**What you should do**
Copy out every line of the data where the word "Коготь" is found.

**Available data**
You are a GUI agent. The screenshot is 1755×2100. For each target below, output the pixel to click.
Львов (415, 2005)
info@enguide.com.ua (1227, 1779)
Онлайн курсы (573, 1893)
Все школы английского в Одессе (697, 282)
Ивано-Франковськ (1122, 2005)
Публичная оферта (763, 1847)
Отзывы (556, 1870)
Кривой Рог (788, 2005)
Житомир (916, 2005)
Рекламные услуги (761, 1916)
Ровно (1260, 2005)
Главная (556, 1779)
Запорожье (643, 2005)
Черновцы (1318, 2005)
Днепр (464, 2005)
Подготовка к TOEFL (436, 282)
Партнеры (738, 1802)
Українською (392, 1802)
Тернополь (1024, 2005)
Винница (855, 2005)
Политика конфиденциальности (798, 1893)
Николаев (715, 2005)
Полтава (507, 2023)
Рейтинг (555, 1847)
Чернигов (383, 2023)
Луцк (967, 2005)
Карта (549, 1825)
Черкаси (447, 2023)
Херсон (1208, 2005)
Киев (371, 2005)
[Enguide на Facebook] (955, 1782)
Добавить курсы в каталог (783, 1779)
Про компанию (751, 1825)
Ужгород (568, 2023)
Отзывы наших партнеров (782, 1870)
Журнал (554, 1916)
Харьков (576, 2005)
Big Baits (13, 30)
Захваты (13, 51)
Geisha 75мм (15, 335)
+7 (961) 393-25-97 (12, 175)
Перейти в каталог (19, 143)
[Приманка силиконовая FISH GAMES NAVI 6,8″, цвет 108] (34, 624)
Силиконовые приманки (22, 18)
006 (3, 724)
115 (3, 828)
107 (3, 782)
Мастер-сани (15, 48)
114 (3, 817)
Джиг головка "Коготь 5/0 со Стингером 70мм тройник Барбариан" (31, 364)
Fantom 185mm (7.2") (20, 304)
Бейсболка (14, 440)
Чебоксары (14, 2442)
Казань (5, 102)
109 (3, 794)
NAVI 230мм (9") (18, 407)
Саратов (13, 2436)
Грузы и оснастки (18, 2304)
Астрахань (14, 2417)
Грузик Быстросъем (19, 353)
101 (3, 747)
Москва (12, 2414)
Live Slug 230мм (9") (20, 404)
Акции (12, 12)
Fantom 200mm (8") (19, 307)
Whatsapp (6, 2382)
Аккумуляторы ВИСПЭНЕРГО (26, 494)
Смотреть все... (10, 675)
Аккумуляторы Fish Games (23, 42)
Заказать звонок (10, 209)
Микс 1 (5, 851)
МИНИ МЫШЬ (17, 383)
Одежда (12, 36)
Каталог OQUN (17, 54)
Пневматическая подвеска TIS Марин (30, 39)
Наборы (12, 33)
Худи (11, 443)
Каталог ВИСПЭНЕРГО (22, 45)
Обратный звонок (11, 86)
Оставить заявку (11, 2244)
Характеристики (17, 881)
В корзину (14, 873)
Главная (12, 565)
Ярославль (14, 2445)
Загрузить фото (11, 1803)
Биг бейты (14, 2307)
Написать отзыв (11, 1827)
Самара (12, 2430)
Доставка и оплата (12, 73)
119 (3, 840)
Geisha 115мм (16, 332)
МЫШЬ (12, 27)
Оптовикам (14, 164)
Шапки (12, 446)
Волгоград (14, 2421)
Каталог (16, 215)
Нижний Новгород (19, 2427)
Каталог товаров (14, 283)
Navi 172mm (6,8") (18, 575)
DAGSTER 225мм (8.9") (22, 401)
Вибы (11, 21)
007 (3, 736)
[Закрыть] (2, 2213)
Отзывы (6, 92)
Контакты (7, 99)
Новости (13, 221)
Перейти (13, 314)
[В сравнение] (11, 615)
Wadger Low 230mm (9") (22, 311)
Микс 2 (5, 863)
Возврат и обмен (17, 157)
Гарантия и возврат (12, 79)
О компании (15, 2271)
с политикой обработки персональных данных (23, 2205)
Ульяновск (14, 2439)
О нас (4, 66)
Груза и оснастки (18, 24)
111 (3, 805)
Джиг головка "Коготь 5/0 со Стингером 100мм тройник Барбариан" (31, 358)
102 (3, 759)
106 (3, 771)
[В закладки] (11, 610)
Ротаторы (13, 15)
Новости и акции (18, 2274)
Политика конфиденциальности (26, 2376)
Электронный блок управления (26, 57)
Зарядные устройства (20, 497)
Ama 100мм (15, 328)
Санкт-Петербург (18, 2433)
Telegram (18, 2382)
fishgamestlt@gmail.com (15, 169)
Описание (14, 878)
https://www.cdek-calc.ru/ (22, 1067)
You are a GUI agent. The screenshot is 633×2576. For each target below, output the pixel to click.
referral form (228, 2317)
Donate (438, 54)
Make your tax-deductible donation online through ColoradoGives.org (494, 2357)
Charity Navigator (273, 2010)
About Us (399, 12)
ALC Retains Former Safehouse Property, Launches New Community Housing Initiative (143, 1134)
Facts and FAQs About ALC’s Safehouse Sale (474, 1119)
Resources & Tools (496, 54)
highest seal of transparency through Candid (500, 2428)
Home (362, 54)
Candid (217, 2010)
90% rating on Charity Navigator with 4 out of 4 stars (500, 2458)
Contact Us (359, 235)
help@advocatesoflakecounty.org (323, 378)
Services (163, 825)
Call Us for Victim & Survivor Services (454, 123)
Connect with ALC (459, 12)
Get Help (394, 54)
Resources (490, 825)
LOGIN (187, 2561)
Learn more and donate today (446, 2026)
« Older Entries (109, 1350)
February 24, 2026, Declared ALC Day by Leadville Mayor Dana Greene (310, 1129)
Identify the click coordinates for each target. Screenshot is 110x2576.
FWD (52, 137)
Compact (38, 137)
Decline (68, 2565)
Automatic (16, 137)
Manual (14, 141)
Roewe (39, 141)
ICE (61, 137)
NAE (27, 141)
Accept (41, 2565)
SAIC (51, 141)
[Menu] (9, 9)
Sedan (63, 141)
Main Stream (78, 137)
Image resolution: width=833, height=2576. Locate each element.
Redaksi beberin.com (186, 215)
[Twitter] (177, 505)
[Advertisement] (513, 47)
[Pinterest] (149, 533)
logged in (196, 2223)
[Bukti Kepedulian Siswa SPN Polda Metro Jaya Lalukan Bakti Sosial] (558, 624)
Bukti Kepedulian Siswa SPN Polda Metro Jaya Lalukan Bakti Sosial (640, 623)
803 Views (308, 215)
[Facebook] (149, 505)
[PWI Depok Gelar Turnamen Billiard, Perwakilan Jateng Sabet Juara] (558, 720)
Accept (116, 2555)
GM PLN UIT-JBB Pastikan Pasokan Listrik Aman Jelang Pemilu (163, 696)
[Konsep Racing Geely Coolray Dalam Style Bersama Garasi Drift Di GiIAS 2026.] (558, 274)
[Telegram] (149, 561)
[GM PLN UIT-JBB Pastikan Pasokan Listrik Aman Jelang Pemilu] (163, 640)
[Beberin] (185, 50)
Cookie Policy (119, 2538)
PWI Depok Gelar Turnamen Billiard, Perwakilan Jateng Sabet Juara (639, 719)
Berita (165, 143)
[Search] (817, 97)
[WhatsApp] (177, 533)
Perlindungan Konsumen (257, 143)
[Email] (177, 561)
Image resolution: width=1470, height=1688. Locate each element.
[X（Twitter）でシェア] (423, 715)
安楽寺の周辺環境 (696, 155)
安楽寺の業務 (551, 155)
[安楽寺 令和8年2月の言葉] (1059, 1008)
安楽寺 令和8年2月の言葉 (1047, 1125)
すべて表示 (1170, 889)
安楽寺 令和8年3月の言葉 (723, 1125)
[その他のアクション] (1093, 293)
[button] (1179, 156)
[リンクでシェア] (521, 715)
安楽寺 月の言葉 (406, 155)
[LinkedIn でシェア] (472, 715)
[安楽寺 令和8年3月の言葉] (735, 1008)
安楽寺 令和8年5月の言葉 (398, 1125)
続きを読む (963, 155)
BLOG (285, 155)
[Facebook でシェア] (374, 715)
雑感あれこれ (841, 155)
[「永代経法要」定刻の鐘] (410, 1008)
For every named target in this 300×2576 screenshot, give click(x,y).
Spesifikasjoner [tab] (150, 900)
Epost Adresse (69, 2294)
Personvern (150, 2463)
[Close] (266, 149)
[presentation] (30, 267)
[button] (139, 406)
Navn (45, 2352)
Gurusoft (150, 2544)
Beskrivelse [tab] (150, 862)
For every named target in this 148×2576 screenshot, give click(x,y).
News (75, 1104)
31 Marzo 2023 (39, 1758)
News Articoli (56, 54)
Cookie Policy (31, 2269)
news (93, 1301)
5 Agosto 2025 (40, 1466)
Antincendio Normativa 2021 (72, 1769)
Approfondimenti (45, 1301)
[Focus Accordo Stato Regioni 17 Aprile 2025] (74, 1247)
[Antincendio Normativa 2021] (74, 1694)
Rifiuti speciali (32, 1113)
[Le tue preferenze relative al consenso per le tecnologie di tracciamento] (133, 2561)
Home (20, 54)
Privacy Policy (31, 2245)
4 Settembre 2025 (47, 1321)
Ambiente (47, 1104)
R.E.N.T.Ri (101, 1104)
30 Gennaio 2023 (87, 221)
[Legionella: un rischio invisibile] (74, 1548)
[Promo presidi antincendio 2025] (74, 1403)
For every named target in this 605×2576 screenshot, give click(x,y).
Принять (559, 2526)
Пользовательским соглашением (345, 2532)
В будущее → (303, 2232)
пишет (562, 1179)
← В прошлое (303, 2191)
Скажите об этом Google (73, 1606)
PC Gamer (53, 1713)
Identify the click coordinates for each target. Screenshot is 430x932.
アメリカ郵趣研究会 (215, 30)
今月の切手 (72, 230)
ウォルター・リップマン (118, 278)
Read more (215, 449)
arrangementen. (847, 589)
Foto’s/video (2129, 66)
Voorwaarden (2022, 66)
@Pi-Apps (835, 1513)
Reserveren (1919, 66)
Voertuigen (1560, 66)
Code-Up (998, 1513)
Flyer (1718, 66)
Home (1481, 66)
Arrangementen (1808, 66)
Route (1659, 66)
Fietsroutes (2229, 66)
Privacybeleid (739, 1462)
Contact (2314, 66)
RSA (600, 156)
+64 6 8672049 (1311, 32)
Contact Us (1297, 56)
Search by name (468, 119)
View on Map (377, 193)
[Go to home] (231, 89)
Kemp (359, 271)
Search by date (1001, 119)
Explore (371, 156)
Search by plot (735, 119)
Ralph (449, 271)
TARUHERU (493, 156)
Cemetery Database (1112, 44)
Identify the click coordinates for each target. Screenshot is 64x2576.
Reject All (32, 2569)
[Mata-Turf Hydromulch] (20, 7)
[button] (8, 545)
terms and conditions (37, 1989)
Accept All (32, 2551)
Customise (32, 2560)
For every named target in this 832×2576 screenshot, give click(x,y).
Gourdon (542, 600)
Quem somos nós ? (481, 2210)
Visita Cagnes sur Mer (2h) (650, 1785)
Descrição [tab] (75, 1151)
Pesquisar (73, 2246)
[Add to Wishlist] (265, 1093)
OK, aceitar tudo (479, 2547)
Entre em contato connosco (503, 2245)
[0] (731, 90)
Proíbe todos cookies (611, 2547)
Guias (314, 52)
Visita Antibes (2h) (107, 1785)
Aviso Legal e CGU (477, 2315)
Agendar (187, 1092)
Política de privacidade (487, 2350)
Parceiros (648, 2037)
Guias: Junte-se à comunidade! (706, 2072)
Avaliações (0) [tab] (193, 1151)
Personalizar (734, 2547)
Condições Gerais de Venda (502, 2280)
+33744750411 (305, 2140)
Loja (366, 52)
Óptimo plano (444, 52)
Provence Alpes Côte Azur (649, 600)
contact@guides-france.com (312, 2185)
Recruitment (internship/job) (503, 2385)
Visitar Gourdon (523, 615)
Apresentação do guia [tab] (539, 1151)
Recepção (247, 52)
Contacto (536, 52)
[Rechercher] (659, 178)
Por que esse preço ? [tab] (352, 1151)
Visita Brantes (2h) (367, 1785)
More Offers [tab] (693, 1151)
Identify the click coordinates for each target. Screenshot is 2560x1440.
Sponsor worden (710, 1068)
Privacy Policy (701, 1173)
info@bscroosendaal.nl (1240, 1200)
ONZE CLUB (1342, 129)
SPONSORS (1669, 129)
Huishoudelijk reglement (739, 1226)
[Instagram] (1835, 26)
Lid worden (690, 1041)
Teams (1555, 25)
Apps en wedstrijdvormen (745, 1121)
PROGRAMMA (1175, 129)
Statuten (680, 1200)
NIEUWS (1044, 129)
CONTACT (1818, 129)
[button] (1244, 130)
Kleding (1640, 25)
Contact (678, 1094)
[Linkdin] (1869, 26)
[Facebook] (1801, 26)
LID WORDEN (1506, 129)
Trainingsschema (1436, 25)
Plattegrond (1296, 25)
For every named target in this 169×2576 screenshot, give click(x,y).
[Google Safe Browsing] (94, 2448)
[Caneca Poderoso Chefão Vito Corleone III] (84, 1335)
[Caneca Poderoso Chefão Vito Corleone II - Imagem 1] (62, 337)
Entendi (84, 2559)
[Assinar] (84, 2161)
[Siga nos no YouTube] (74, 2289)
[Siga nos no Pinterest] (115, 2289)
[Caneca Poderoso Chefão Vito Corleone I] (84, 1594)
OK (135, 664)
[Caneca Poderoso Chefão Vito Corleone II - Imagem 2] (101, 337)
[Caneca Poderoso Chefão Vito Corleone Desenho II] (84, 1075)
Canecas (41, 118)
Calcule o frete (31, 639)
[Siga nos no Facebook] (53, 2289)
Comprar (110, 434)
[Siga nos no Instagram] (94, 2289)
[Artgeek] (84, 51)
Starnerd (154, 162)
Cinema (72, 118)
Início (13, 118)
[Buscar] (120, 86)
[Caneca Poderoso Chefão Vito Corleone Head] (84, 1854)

**Solution for this task**
Джиг головка "Коготь 5/0 со Стингером 70мм тройник Барбариан" (31, 364)
Джиг головка "Коготь 5/0 со Стингером 100мм тройник Барбариан" (31, 358)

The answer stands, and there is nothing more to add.